Hoe valt de prijsdaling te verklaren? Veel kenners wijzen op de hoge inflatie en de oplopende hypotheekrente, waardoor de consument minder financiële ruimte heeft om zijn slag te slaan op de huizenmarkt. Door deze factoren neemt het consumentenvertrouwen af, waardoor mensen het minder snel aandurven om een woning te kopen.
Toch blijft de gemiddelde vraagprijs stijgen. Voor het jaar 2022 komt die uit op 507.000 euro; een stijging van 1 procent ten opzichte van het voorgaande kwartaal en dik 8 procent in vergelijk met een jaar eerder. Volgens de NVM kunnen klanten maar moeilijk accepteren dat de prijzen dalen, dus blijven ze vasthouden aan een relatief hoge verkoopprijs. Dit levert niet zelden teleurstelling op bij de verkoper, hoort de NVM van makelaars.

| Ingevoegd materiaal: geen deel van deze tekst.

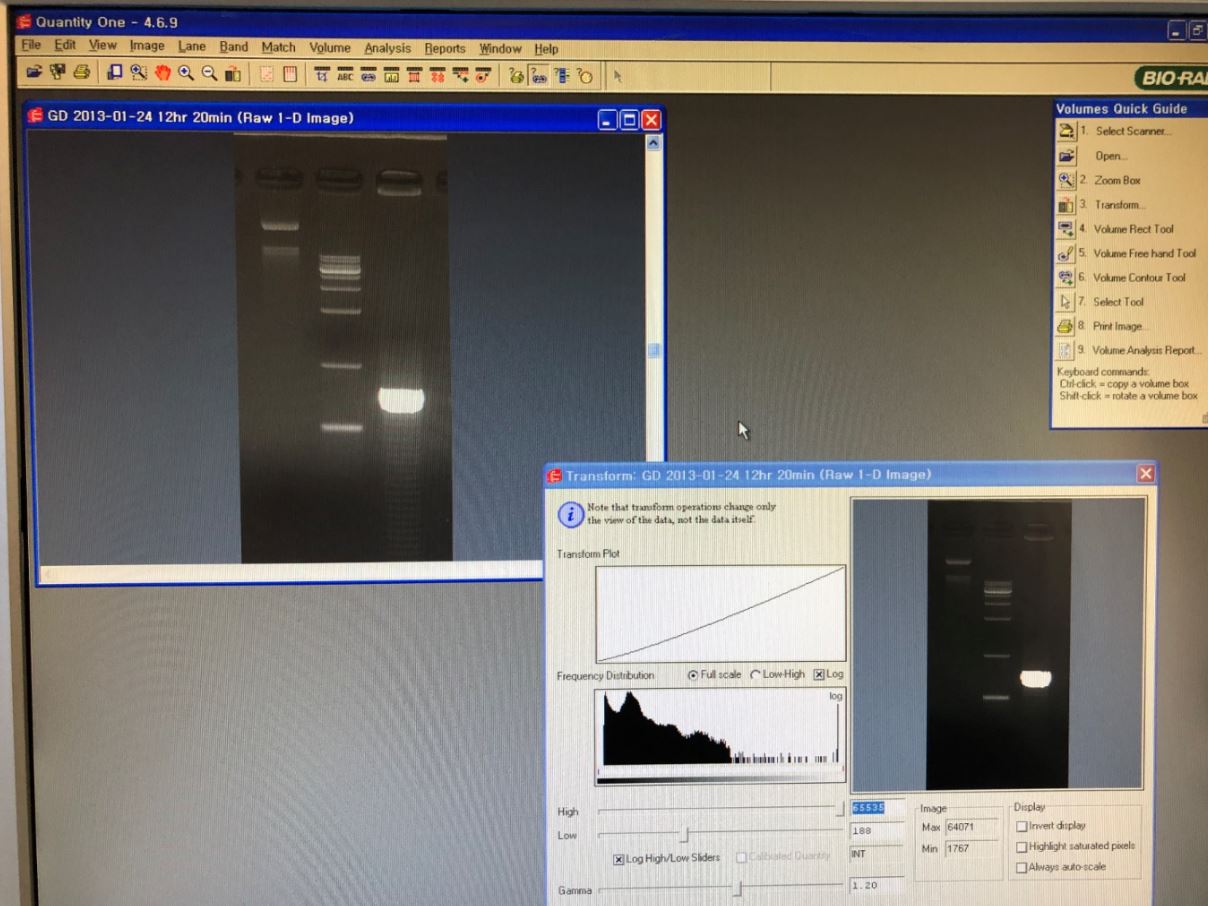Screen dimensions: 1208x906
Task: Activate the Volume Contour Tool icon
Action: [x=1066, y=277]
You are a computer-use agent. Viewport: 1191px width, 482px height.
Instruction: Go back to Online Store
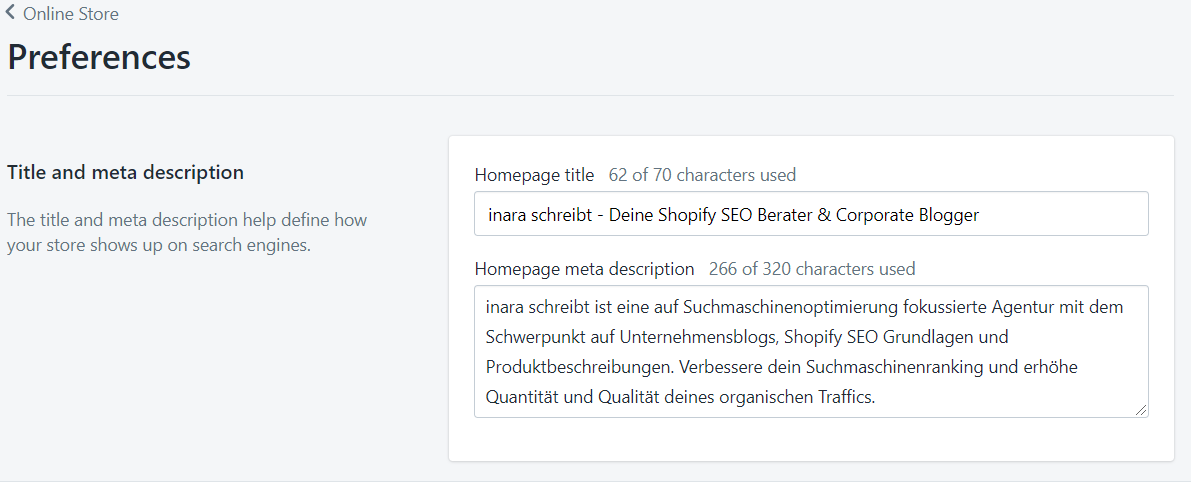point(70,14)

Voor 2023 verwacht Lana Gerssen, makelaar en NVM-vakgroepvoorzitter Wonen, dat de huizenprijzen verder gaan dalen, maar minder sterk dan nu. Ook denkt ze dat het aanbod verder zal groeien. „Hierdoor komt er nog meer evenwicht in de markt”, licht ze tijdens de presentatie van de kwartaalcijfers toe.
Materiaalkosten
Mede doordat de vraagprijzen relatief hoog blijven, wordt ‘slechts’ in 45 procent van de gevallen overboden. Hierdoor slinkt het procentuele verschil tussen de vraagprijs en de verkoopprijs van een huis. Een jaar geleden was dit nog 9 procent, nu is dat bijna 0 procent. Oftewel: de koper betaalt gemiddeld gezien de vraagprijs voor de woning.

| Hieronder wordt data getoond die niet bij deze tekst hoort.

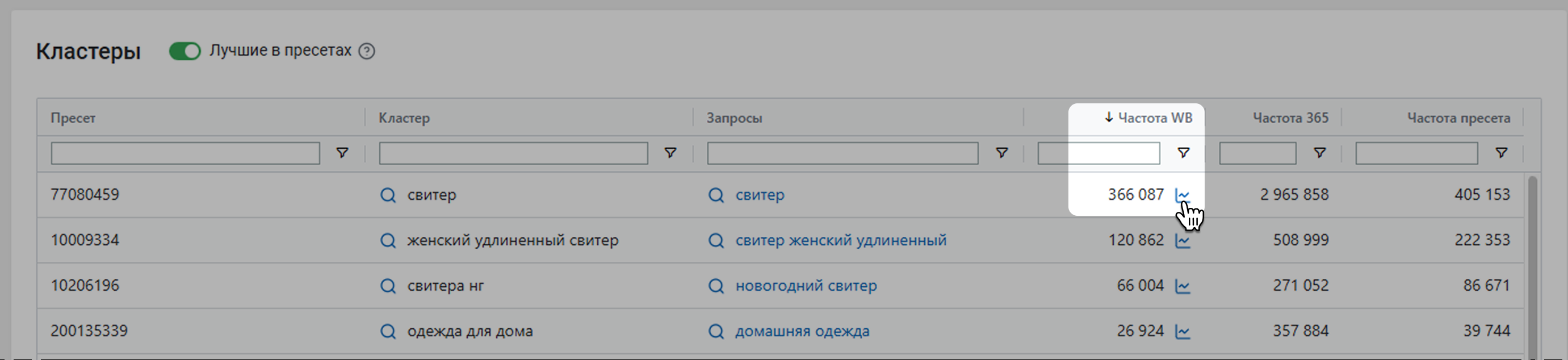The image size is (1568, 360).
Task: Open the новогодний свитер query link
Action: coord(806,286)
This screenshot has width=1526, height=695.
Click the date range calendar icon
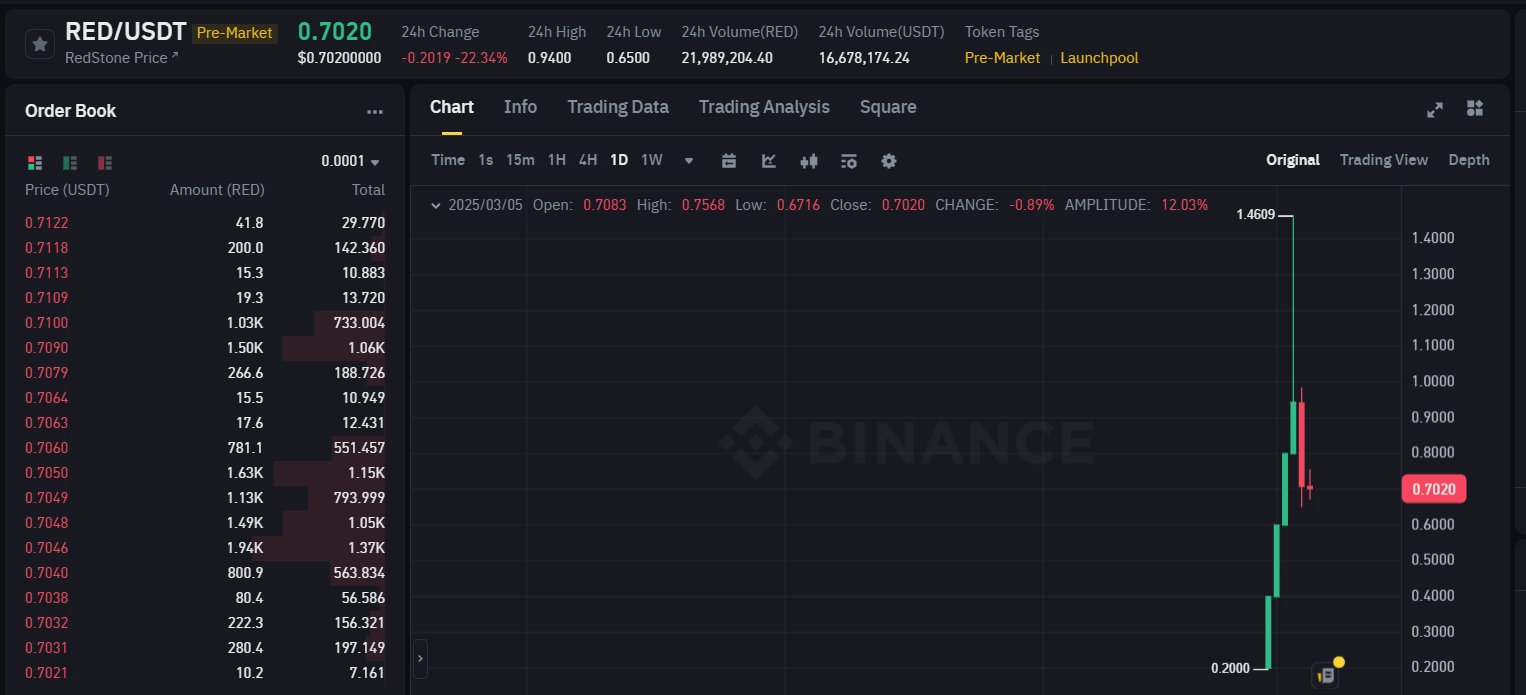729,160
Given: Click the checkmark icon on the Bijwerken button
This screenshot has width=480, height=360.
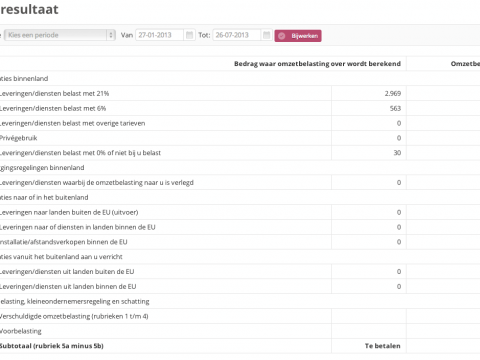Looking at the screenshot, I should pos(282,36).
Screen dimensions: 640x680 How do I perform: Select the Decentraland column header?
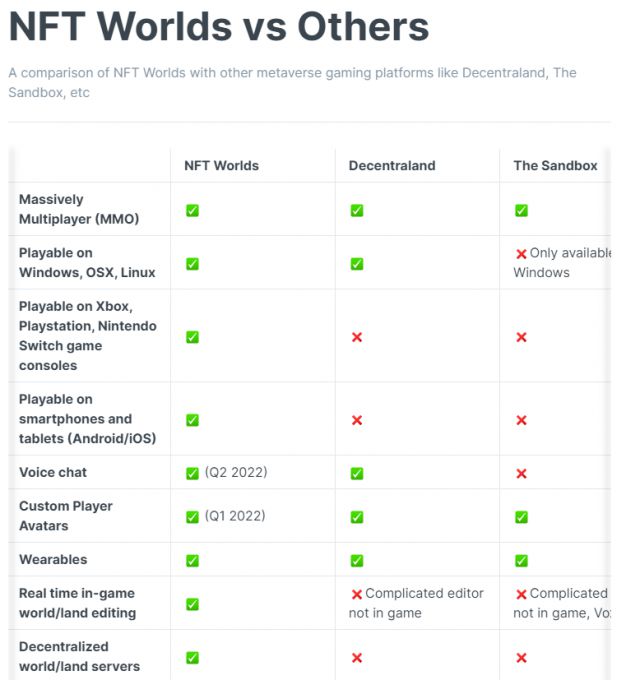392,166
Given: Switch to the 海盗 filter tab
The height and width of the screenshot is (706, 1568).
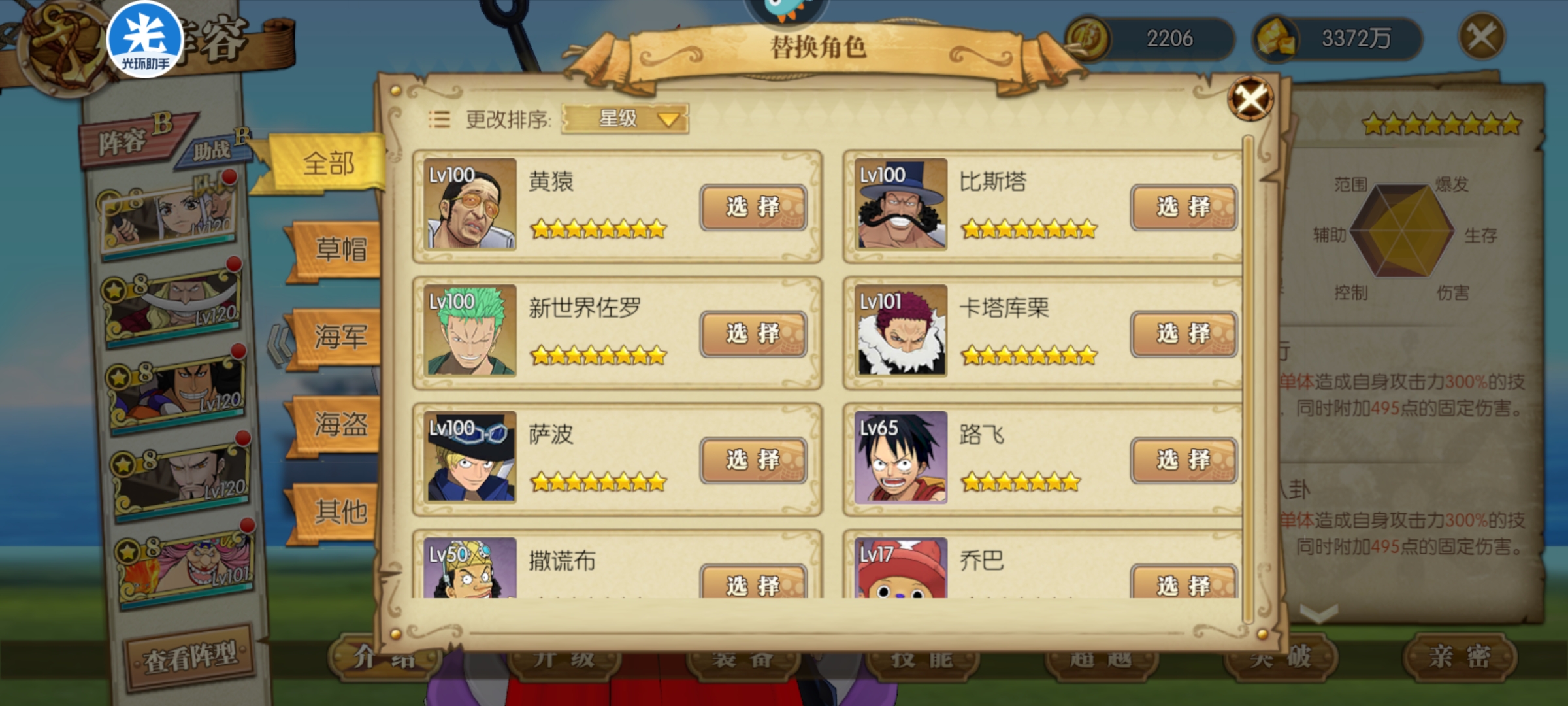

Bestaande woningen worden dan wel goedkoper, voor nieuwbouw geldt dit niet. Het bouwen van een nieuw huis is duur omdat de materiaalprijzen onverminderd hoog blijven. Deze kosten worden doorberekend aan de koper. Het aantal mensen dat voor een nieuwbouwwoning kiest neemt mede hierdoor af.

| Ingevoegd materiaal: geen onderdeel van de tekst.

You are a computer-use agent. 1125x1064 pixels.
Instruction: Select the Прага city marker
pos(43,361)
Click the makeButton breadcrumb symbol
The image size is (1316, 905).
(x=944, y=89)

Dat is een zorgelijke ontwikkeling, aldus de NVM. Om de druk op de woningmarkt te verlichten, wil minister De Jonge (Volkshuisvesting) voor 2030 namelijk 900.000 nieuwe woningen laten bouwen. Daarom moet de aandacht worden verschoven van het inplannen van extra projecten naar de verkoopbaarheid van projecten die beschikbaar komen, stelt de NVM.
Als dit niet gebeurt, dreigt de bouw van nieuwe woningen stil te vallen. Dat gebeurde ook in de kredietcrisis, zo’n vijftien jaar geleden. Hier ontstond volgens de NVM het huidige woningtekort, dat de jaren erna niet meer zou worden ingelopen. „Wanneer de huidige marktontwikkelingen gaan resulteren in projectuitval, ontstaat dezelfde valkuil”, waarschuwt de makelaarsvereniging.